To get these typical complaints out of the way "one person, one vote" and "that's too complicated, elections should be simple."
I don't endorse either view, but they'll be said, so they might as well be in the first comments.
"that's too complicated, elections should be simple."
Proggies want the simplest elections of all-zero/one choice.
You crazy kids and your new fangled election thingies.
*adjusts onions on belt*
If we care about voters actually being able to express political preferences with their votes, cumulative voting is a superior method of expressing preferences. Ranked choice still has the inherent limitations of the plurality vote at its limit condition.
Eh, it still leads to weird game theory stuff, rather than just using a simple candidate rating system.

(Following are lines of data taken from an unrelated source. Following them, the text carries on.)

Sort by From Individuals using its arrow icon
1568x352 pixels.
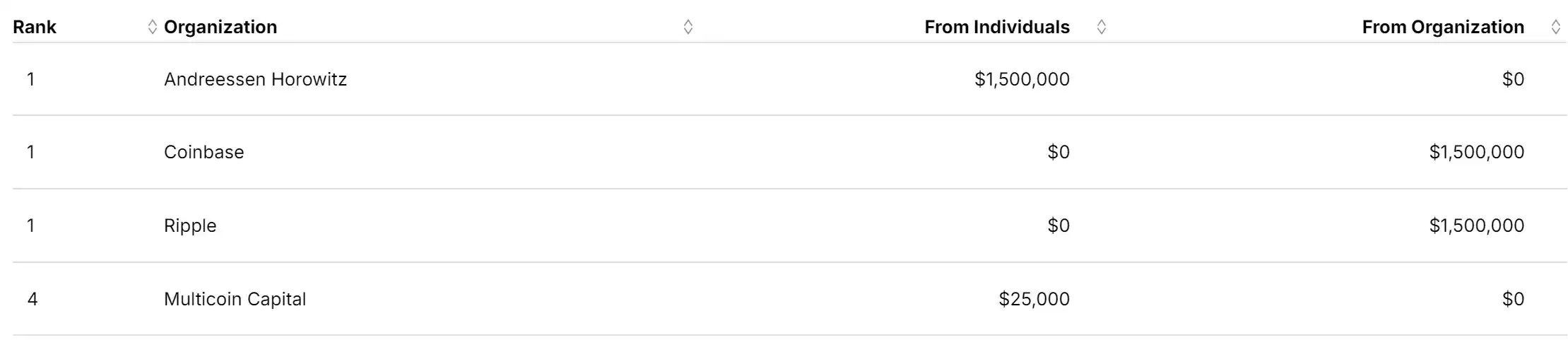pyautogui.click(x=1101, y=27)
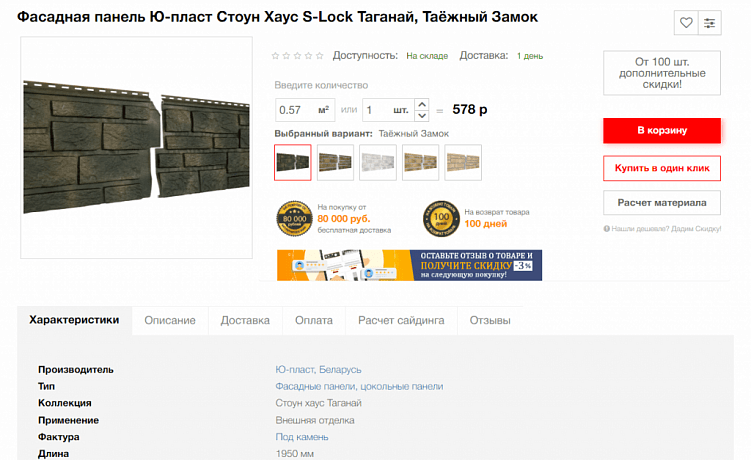Decrease quantity with down arrow stepper
The width and height of the screenshot is (751, 460).
(421, 115)
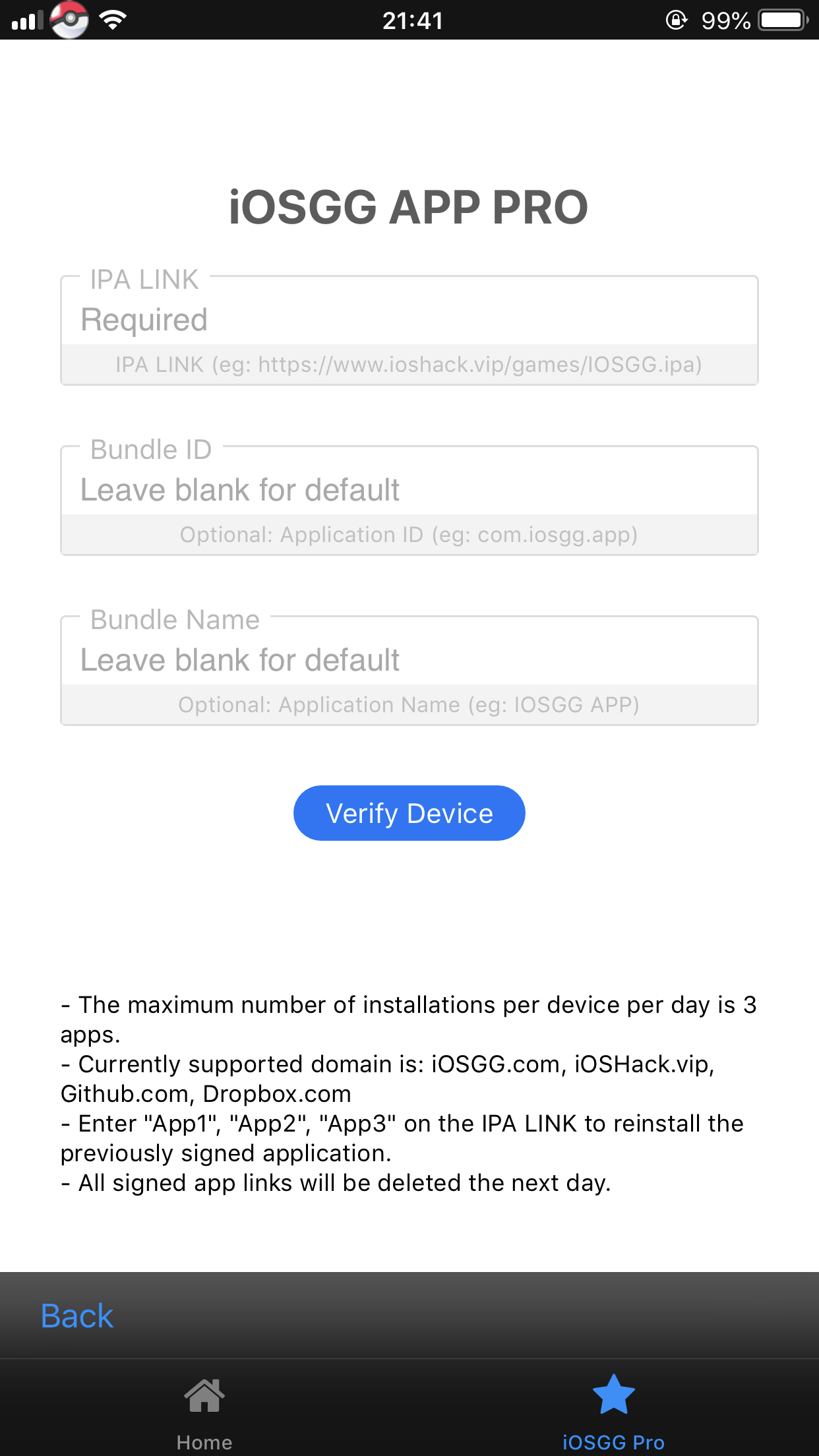Tap the Wi-Fi status icon

(113, 20)
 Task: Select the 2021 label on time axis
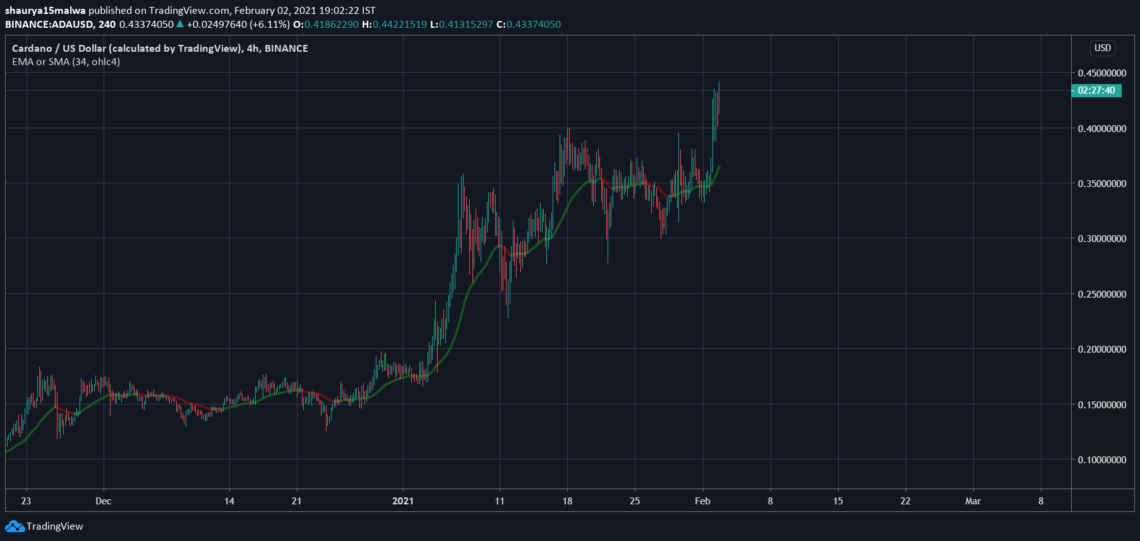tap(402, 499)
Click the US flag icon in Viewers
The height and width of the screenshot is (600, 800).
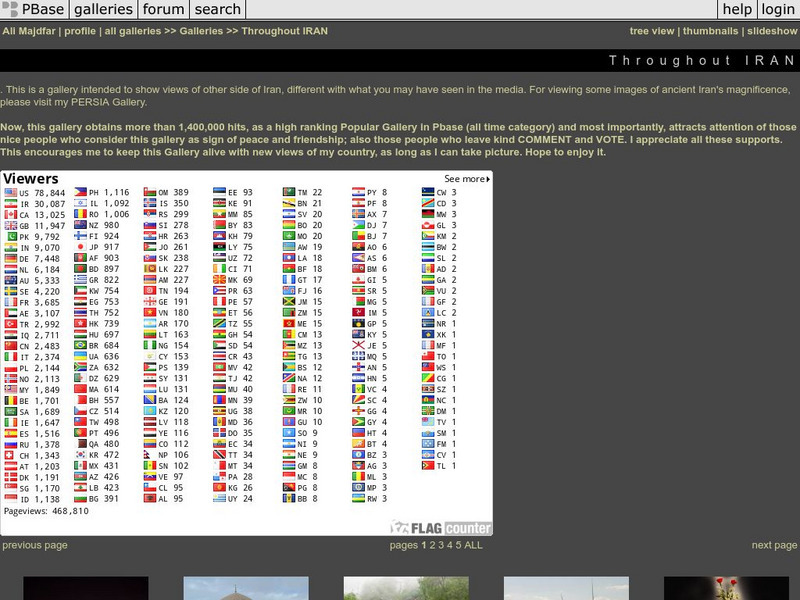pos(11,193)
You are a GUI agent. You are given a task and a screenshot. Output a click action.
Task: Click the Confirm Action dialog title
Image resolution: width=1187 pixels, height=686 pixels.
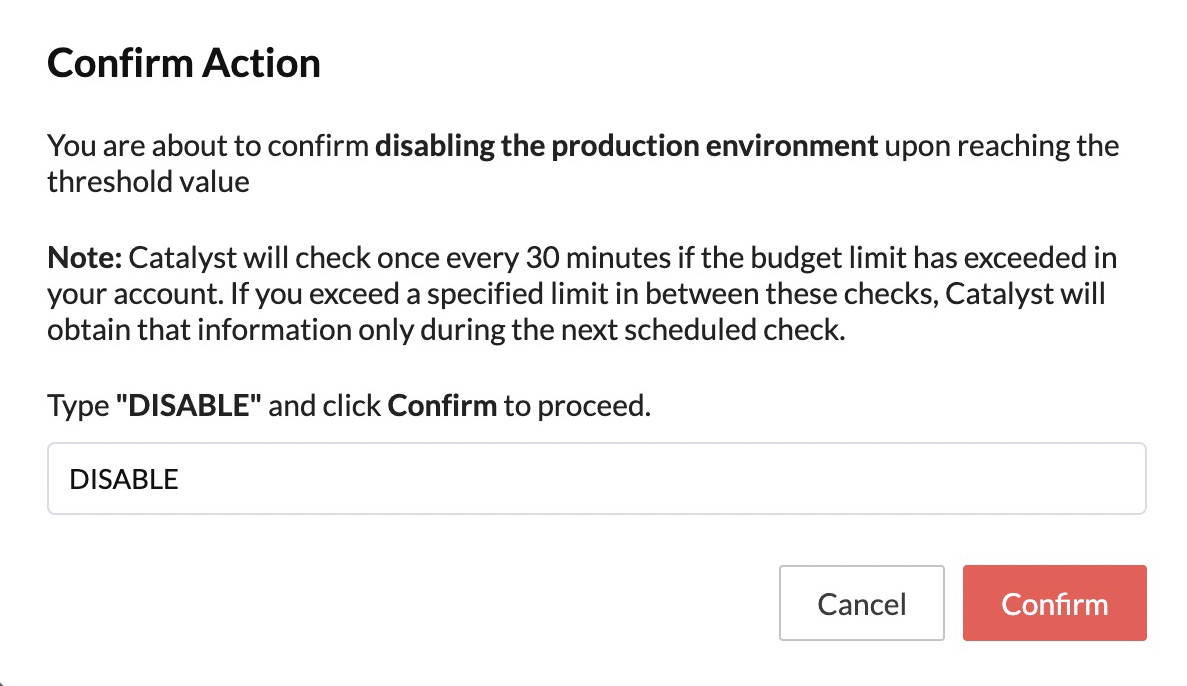click(183, 62)
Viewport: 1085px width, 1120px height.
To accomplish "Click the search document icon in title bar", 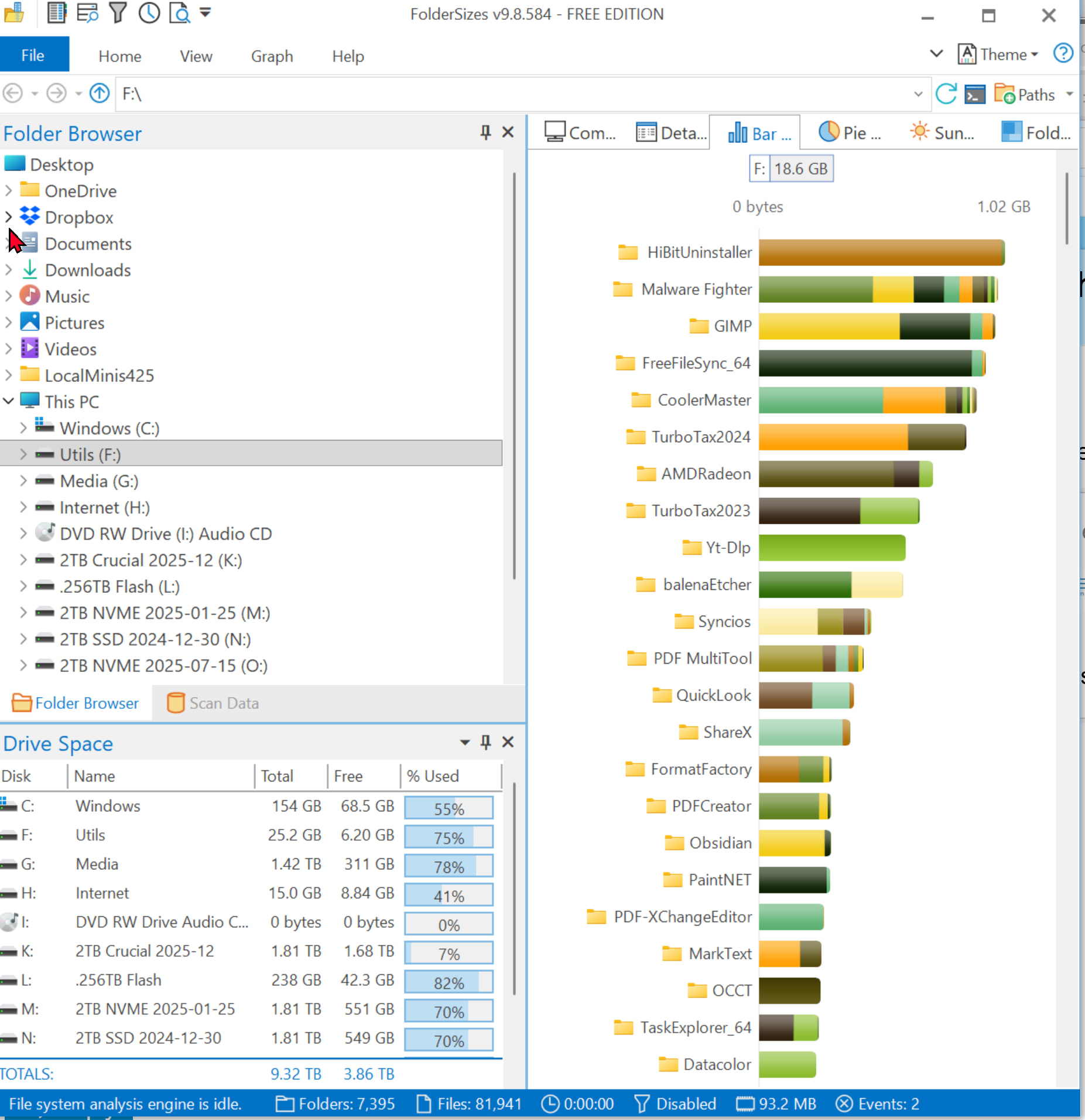I will [179, 13].
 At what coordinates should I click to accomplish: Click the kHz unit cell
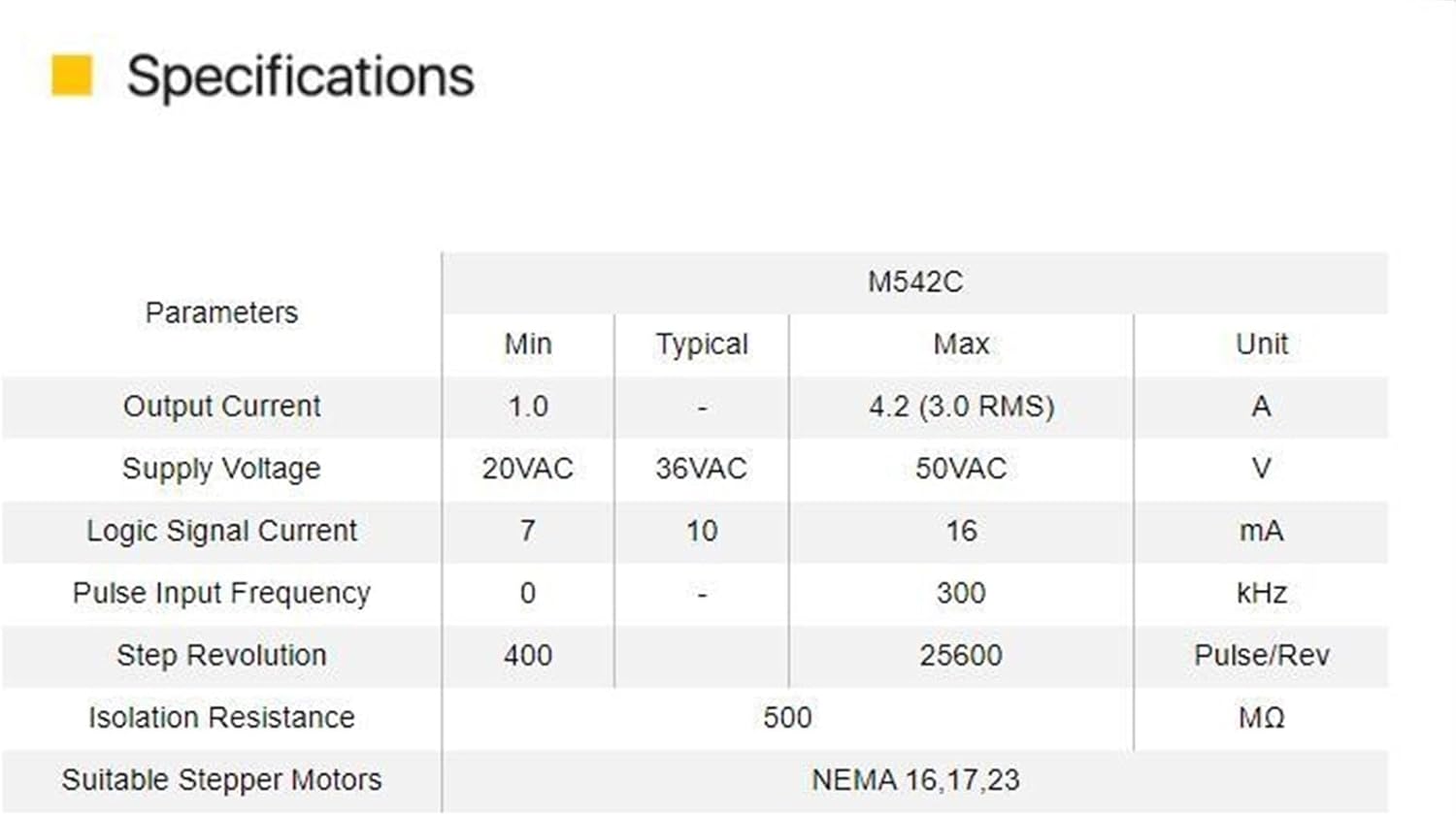tap(1261, 593)
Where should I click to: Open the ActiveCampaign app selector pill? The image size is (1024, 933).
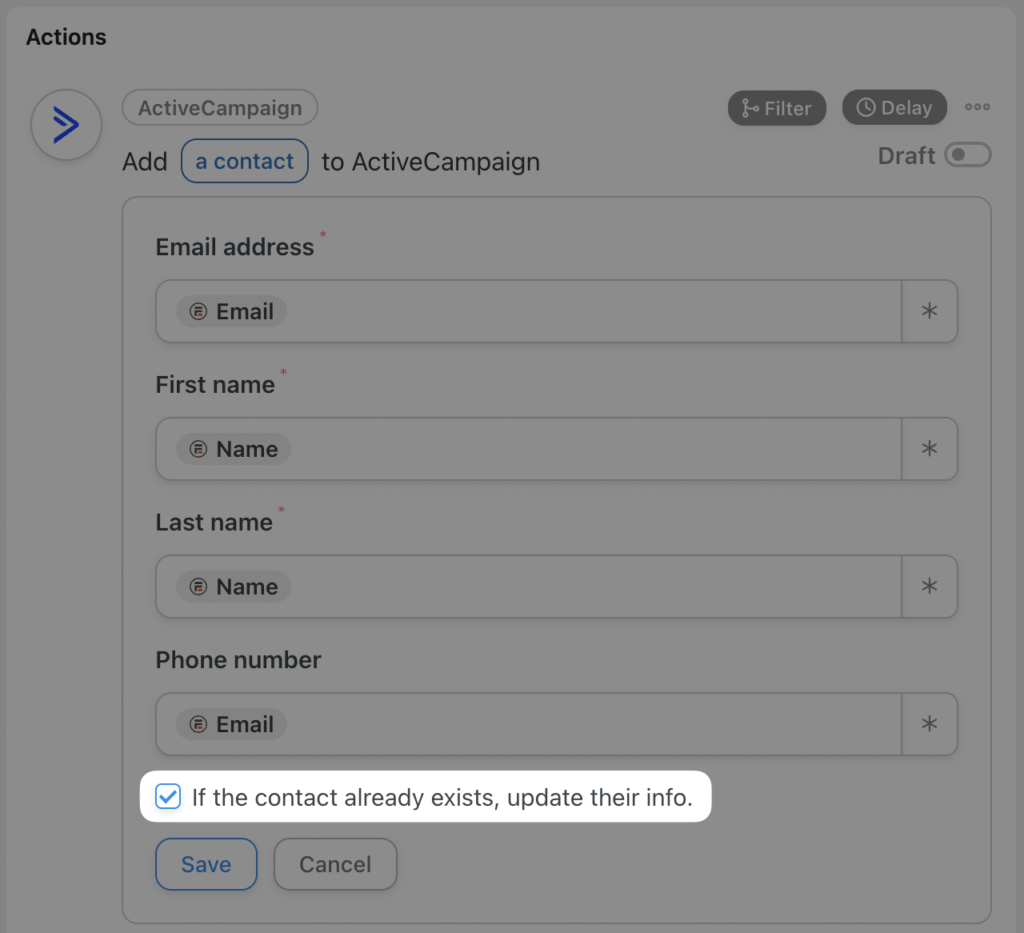point(219,107)
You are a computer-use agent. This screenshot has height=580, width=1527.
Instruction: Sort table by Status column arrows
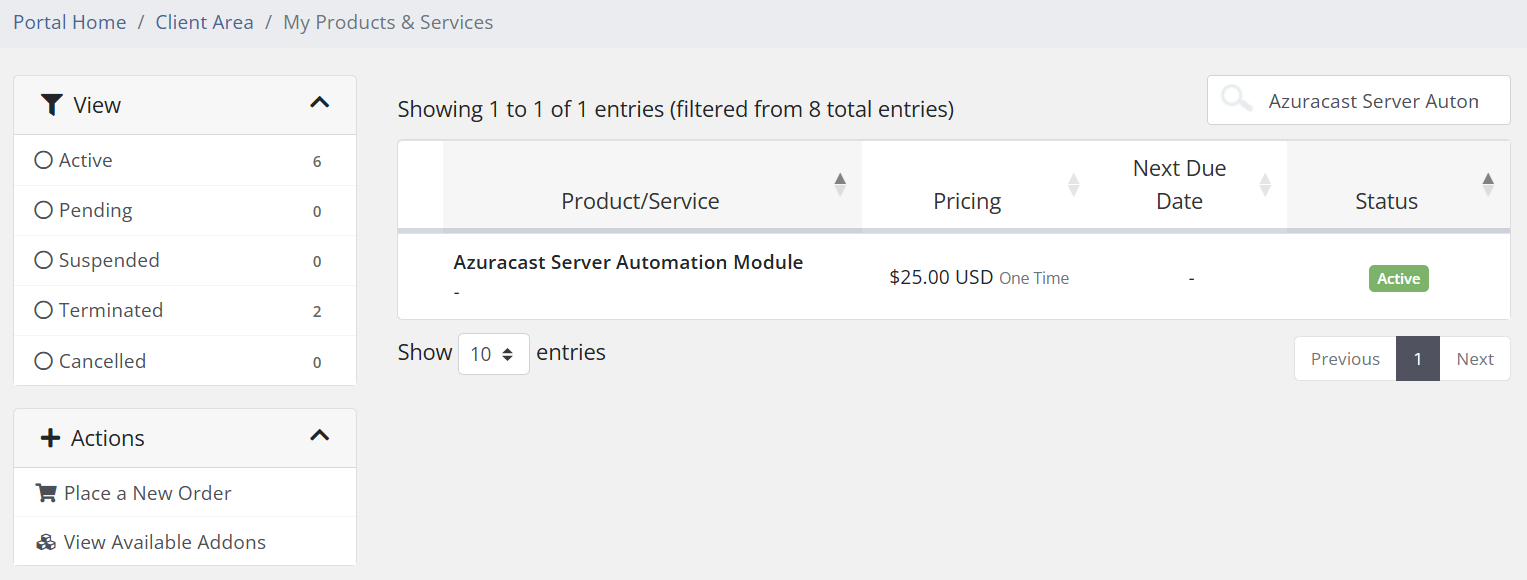coord(1488,184)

Hillary Clinton and her campaign staff threw away the election. There are plenty of postmortems out explaining how she turned her back on the Rust Belt states and gave Trump the election.
The 2018 elections are going to be a bloodbath for the Democrats if they keep chasing boogie men to explain this loss.
She would have won though if the Russians hadn't set up that email server in her bathroom and diverted her flight every time she tried to visit Wisconsin.
That makes more fucking sense than anything I am seeing of Facebook.
Literally, if they don't check their hysteria before some of them attempt a no-shit coup.
Given the scope and spoils of the current government, it's going to be very difficult to make any significant changes to voting schemes at the federal level (and most state/local levels). It's all going to be a "what's in it for me" bargaining process.
Example - voting rights for people who have been convicted of a felony. There is an interesting debate to be had there on a conceptual level. Functionally though, it's going to boil down to "who are they going to vote for" and the power brokers will stake out their positions from there.
Three words: Arrow Impossibility Theorem.
All else is a convex combination of sophistry and stupidity.
As far as I could get in that was kind of interesting, but boy, if ever anything needed a "tl,dr"...
ARROW ARROW ARROW ARROW ARROW ARROW ARROW ARROW ARROW ARROW ARROW ARROW ARROW ARROW ARROW ARROW ARROW ARROW ARROW ARROW ARROW ARROW ARROW ARROW ARROW ARROW ARROW ARROW
Did you take it in the knee?
Stop trying to make things worse with these chicken-shit "solutions". Nobody has ever improved upon pistols at 20 paces.
But one of the measures for reducing both the spoiler problem and the state-establishment-of-parties problem, where all the candidates regardless of party run in 1 election, and then there's a runoff between the top 2, draws plenty of jeers around here.
Because we've seen how that ends up in states like California: you get to choose between two Dems.
This idea is a scam like bitcoin - appeals to people who get a kick out of thinking they're smart enough to know that everyone else is not smart enough to understand how it works.
Assumption: Value is subjective.
Question: Why do you think bitcoin is a scam?